言い切った直後、強い力で両肩を掴まれた。


そのまま向かい合わせにされた私は、こちらに非難する目を前に息を呑んだ。


その刹那、祐史の顔が近づいてきて、そっと唇に触れた生暖かい感覚に、思わず目を閉じるのも忘れていた。


だが、優しかったのはそれまで。角度を変えて荒々しく貪るようなキスへとすり替わり、目の前の胸を押し返して応戦した。

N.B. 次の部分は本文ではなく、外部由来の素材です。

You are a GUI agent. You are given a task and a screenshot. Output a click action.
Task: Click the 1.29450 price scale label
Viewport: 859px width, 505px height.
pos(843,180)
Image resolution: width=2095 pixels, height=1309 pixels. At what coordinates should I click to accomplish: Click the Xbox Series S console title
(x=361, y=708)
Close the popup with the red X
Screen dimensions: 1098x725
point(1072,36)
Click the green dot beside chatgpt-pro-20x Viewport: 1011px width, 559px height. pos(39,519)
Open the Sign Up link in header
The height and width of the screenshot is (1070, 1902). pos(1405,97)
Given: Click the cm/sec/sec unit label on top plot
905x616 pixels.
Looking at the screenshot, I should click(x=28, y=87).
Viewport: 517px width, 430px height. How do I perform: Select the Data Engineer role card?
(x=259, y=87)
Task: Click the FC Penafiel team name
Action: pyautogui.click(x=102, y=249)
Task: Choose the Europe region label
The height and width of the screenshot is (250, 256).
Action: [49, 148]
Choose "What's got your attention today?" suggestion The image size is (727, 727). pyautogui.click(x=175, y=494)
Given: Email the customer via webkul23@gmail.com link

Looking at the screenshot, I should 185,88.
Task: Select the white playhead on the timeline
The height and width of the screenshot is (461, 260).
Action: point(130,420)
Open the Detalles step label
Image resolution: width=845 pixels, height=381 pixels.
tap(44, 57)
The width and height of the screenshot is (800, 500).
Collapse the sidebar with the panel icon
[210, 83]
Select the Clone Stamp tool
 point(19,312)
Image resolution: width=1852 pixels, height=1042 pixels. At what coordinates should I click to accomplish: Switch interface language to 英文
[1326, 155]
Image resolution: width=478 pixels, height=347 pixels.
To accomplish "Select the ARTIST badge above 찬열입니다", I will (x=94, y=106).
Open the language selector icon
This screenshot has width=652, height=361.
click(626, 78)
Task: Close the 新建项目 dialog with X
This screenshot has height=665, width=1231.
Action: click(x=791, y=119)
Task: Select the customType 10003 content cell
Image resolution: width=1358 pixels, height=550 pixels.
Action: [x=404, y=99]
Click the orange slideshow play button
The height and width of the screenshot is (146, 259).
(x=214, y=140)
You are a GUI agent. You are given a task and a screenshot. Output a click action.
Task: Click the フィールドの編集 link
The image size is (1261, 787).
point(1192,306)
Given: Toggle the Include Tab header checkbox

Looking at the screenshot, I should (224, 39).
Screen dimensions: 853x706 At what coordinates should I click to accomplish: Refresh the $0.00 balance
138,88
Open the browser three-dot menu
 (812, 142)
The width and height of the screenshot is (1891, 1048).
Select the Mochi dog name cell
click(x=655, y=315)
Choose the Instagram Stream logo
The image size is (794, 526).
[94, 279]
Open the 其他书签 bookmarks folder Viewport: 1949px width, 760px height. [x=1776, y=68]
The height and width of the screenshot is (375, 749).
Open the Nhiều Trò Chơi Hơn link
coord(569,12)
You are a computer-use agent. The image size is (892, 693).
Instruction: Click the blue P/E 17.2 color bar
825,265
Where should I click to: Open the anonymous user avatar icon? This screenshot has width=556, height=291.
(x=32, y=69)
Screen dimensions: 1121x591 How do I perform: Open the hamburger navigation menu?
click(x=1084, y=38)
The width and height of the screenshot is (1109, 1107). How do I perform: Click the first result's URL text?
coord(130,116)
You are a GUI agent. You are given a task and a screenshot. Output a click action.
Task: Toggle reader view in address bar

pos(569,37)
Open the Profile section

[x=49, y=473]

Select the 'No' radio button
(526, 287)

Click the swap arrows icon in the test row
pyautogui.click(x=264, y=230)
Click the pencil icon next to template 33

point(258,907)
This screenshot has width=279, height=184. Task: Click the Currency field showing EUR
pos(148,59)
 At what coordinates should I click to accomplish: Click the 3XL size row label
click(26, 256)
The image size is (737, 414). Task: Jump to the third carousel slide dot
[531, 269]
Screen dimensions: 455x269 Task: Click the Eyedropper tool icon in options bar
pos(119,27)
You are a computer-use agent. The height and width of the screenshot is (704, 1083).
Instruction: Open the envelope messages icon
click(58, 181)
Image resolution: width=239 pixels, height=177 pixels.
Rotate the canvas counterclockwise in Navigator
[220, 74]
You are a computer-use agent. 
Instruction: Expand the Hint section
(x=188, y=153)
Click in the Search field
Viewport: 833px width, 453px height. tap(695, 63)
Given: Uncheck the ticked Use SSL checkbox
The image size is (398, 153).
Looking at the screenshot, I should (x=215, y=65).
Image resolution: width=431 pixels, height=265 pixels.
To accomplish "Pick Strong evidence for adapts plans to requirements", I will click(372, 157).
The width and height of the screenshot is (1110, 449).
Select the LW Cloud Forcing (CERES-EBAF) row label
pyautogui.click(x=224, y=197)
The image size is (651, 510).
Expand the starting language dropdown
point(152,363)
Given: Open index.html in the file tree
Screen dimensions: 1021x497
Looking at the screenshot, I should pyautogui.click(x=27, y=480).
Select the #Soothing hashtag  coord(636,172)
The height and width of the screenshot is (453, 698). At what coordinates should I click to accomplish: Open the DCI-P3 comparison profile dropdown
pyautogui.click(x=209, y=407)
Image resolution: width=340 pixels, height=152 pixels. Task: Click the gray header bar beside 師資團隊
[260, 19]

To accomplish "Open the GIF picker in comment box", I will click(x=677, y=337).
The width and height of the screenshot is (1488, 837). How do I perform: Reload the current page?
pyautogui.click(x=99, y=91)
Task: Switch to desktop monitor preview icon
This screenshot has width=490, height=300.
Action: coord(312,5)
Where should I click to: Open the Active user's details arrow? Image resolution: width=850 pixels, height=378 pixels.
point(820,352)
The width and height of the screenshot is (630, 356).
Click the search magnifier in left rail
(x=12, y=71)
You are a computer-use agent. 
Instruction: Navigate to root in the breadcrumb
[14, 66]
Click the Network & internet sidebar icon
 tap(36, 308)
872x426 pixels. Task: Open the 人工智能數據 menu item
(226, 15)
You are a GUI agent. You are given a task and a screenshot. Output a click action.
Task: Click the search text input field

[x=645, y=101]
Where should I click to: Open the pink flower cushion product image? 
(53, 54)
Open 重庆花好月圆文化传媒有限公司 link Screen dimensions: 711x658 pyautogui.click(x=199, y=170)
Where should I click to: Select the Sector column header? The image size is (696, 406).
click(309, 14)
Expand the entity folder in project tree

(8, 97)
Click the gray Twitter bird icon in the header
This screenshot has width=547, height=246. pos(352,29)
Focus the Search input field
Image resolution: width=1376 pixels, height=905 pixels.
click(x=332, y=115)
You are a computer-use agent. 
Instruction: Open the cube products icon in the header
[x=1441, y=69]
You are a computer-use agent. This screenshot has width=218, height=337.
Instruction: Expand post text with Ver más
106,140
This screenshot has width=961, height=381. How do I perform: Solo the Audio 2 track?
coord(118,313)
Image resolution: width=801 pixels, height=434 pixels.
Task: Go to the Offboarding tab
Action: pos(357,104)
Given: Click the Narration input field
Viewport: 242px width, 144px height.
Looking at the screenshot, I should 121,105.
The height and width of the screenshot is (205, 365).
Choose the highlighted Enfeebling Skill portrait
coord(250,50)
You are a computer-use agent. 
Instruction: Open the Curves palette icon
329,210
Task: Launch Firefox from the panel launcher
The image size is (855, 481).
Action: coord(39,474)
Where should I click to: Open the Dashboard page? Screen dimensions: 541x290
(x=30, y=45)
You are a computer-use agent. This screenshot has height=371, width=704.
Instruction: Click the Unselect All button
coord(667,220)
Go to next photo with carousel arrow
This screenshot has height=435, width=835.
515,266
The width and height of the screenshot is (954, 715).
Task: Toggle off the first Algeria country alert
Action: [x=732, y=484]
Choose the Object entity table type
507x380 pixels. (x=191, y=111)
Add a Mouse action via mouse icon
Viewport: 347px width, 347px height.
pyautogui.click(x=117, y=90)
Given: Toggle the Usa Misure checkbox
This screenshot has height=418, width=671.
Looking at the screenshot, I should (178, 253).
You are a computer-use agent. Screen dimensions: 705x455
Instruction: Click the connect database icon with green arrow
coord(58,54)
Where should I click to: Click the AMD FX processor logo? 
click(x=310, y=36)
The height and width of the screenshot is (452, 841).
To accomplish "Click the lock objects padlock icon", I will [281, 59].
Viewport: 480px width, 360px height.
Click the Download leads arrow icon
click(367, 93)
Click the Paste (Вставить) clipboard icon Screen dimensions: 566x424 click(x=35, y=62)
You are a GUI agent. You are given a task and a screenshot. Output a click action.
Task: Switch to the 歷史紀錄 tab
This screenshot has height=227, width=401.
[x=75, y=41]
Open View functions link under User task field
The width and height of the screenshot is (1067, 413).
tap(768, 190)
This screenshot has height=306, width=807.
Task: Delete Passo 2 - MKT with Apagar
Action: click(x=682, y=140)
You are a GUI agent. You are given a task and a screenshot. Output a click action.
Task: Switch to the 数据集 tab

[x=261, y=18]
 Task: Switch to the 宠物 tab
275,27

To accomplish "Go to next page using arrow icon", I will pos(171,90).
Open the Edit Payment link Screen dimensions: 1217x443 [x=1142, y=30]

しかし、それも計算尽くだったのか、肩に置かれていた手があっけなく両手首を捕まえて制する。


たとえキスなんて挨拶変わりだとしても、こんな強引さを許すほど安っぽい女ではない。


今度はこちらの方が軽蔑の眼差しを向けたところ、同じく目を閉じずにいた変態男は、私の唇をその舌でペロリと舐めてきた。


突然の感覚に俄かに、びくりと背筋に走った変化を見逃すようなヤツであるわけもなく。


微かに熱の孕んだ男の視線を拒否するように睨むが、その反応すら嬉々としているので効果ゼロ。


「んっ、」

耐えきれずにくぐもった声が漏れてしまえば、逃すまいとする不埒な舌の侵入を許してしまう。